Met het vaststellen van de criteria voor bijboten heeft het college gebruikgemaakt van de regelgevende bevoegdheid die de gemeenteraad hem krachtens artikel 5:25 lid 2 APV heeft gegeven. Met de rechtbank is de Afdeling van oordeel dat de criteria een zelfstandige normstelling inhouden en dat deze voor herhaalde toepassing vatbaar zijn. Deze kunnen immers tegen eenieder die in een van de desbetreffende gebieden met een woonschip ligplaats inneemt, worden ingeroepen. De rechtbank heeft dan ook terecht overwogen dat de criteria voor bijboten als algemeen verbindende voorschriften dienen te worden aangemerkt.

Bij besluit van 17 juni 2014 heeft het college een ligplaatsverbod ingesteld met uitzondering van (onder meer) tien ligplaatsen aan de Havenweg en vier ligplaatsen aan De Schans. Voorts heeft het bepaald dat op deze ligplaatsen per woonschip maximaal één open bijboot met een maximale lengte van vijf meter, dwars tussen de woonschepen gelegen, wordt toegestaan.

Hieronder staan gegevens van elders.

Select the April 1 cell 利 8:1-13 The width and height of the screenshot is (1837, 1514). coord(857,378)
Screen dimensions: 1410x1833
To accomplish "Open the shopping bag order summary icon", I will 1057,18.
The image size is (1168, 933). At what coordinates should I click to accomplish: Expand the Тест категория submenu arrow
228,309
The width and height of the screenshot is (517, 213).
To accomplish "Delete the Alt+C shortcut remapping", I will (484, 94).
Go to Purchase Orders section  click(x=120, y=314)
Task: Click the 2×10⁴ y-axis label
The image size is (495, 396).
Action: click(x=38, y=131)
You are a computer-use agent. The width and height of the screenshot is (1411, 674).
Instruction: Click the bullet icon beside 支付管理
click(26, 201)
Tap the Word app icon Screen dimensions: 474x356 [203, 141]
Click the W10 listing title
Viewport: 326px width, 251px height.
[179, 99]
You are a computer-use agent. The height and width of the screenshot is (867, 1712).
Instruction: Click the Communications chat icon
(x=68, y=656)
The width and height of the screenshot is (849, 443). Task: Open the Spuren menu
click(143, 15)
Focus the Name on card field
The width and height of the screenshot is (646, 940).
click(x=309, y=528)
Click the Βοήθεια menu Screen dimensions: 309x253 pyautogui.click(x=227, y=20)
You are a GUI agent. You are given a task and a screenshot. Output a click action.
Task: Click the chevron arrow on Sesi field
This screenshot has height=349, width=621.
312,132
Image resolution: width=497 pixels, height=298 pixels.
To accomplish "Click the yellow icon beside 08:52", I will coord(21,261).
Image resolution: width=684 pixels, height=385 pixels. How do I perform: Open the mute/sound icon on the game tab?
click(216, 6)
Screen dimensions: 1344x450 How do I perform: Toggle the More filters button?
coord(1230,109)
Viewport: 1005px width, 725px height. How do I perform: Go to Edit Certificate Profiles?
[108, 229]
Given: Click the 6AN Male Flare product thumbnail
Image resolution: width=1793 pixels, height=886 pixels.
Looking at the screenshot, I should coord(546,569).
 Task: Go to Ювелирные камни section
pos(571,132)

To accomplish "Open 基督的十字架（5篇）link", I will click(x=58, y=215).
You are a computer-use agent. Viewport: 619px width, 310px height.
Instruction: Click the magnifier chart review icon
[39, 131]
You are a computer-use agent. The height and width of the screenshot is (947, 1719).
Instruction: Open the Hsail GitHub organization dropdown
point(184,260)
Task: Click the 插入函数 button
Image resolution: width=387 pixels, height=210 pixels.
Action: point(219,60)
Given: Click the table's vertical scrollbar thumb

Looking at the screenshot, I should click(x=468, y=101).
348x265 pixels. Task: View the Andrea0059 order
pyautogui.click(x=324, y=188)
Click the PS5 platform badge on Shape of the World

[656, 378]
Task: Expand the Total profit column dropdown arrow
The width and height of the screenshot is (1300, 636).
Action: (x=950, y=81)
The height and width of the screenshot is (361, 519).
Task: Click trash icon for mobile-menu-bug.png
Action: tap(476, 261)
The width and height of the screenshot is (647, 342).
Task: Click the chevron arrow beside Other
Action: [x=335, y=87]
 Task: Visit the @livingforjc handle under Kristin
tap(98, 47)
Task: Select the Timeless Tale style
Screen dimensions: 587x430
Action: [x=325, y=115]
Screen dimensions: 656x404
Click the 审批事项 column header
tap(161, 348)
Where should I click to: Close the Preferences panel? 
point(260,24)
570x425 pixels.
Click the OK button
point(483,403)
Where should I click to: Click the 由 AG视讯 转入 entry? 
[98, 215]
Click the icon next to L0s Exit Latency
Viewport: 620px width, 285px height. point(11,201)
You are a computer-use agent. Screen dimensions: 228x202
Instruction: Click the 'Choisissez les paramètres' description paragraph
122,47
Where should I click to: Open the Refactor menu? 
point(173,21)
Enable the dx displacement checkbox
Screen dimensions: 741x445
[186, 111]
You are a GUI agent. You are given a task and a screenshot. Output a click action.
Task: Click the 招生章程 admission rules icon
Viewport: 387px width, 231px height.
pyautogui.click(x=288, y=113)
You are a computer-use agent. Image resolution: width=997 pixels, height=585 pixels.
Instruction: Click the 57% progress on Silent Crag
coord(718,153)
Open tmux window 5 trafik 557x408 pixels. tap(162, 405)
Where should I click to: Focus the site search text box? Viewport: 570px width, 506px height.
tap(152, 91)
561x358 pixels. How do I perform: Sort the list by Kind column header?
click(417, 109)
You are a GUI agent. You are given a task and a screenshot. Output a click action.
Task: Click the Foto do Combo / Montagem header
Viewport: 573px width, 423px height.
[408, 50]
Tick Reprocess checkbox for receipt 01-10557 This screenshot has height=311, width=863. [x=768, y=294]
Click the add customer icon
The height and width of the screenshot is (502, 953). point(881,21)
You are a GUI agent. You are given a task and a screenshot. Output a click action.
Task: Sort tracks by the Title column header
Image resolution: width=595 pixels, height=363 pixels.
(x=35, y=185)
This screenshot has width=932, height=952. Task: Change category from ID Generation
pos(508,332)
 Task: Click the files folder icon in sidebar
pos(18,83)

In de uitspraak van 18 november 2015 (ECLI:NL:RVS:2015:3510) heeft de Afdeling overwogen dat, indien in een verordening niet een gebied is aangewezen waar een verbod of gebod geldt, maar is bepaald dat aanwijzing geschiedt bij nader besluit van het orgaan dat de verordening heeft vastgesteld of van een ander orgaan, die aanwijzing een concretiserend besluit van algemene strekking is. Gezien hetgeen in de uitspraak van 18 november 2015 is overwogen, en gelet op het bepaalde in artikel 5:25 lid 1 APV en het besluit van 17 juni 2014, is dat besluit, voor zover dat het ligplaatsverbod en de daarop gemaakte uitzonderingen betreft, een concretiserend besluit van algemene strekking. Gelet op hetgeen appellanten in hoger beroep hebben aangevoerd, zien hun bezwaren echter niet op het ligplaatsverbod, maar richten die zich op de in het besluit van 17 juni 2014 vermelde criteria voor bijboten.

Met het vaststellen van de criteria voor bijboten heeft het college gebruikgemaakt van de regelgevende bevoegdheid die de gemeenteraad hem krachtens artikel 5:25 lid 2 APV heeft gegeven. In de criteria zijn de hoeveelheid en het soort toegestane bijboten bepaald, alsmede de maximaal toegestane afmeting en de wijze waarop bijboten moeten worden aangelegd. Met de rechtbank is de Afdeling van oordeel dat de criteria een zelfstandige normstelling inhouden en dat deze voor herhaalde toepassing vatbaar zijn. Deze kunnen immers tegen eenieder die in een van de desbetreffende gebieden met een woonschip ligplaats inneemt, worden ingeroepen. De rechtbank heeft dan ook terecht overwogen dat de criteria voor bijboten als algemeen verbindende voorschriften dienen te worden aangemerkt. De rechtbank heeft voorts terecht geoordeeld dat krachtens het bepaalde in artikel 8:3 lid 1 Awb geen bezwaar of beroep tegen de criteria voor bijboten kon worden ingesteld en het college de bezwaren van appellant derhalve terecht niet-ontvankelijk heeft verklaard.

Uitspraak

ABRvS:

Procesverloop

Bij besluit van 17 juni 2014 heeft het college bepaald dat het verboden is met een vaartuig ligplaats in te nemen of te hebben, met uitzondering van bepaalde ligplaatsen.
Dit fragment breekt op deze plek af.